## [The task]
Copy the entries word for word. Keep the pictures out.
════════
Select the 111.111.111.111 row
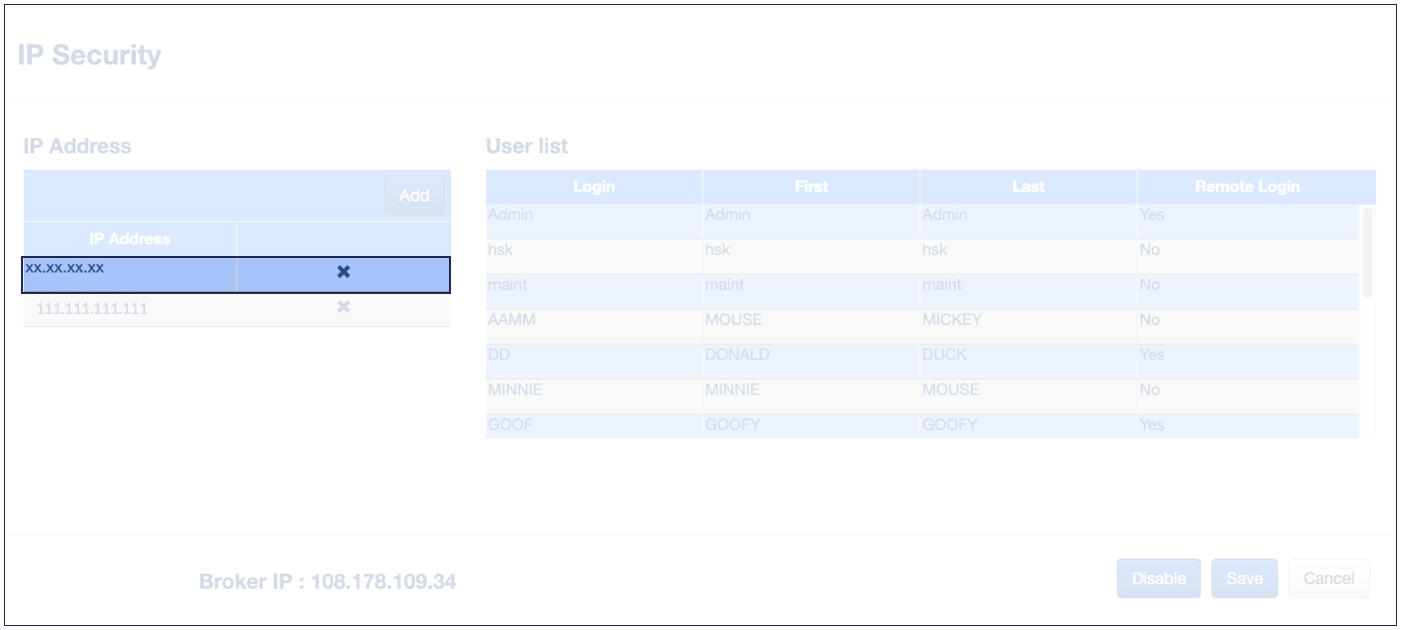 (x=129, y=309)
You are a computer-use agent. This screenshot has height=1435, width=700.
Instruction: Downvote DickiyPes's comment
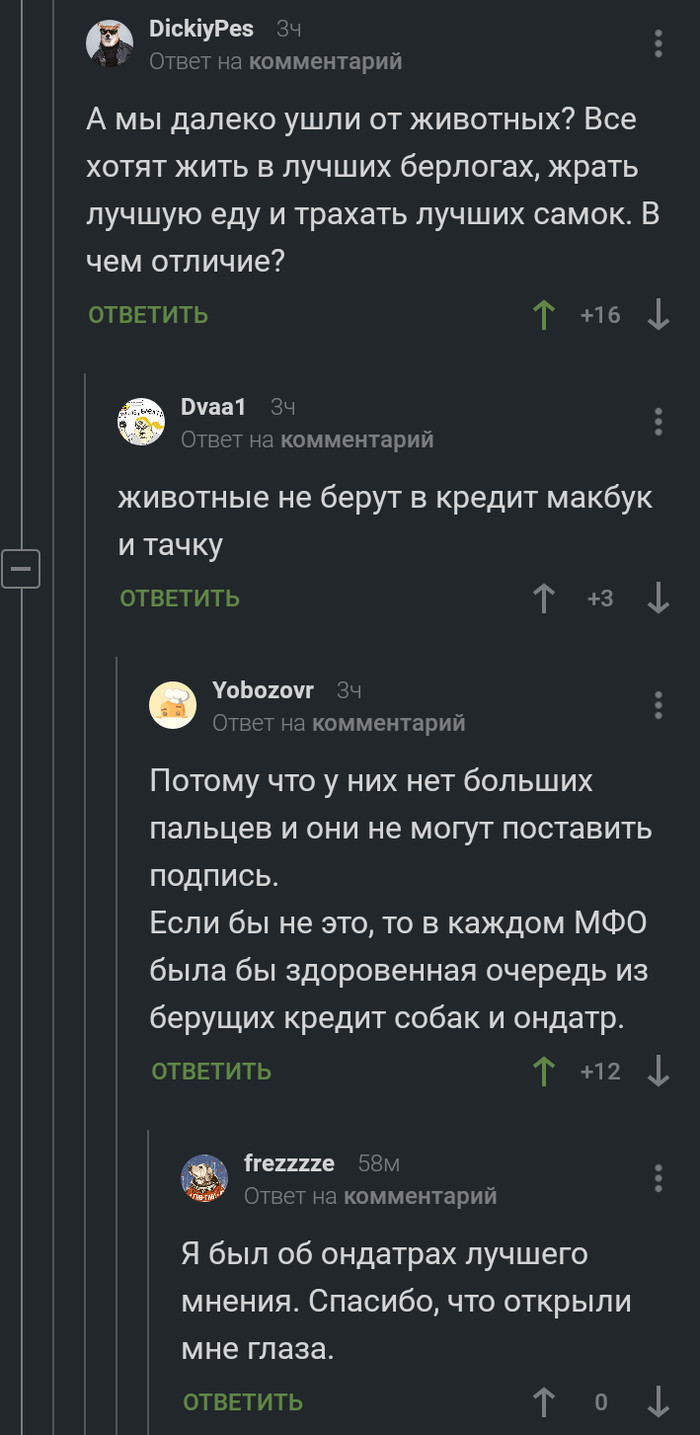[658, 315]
════════
## [Answer space]
Select the 111.111.111.111 row
 (x=129, y=309)
You are a computer-use agent. This screenshot has height=1435, width=700.
Instruction: Downvote DickiyPes's comment
[658, 315]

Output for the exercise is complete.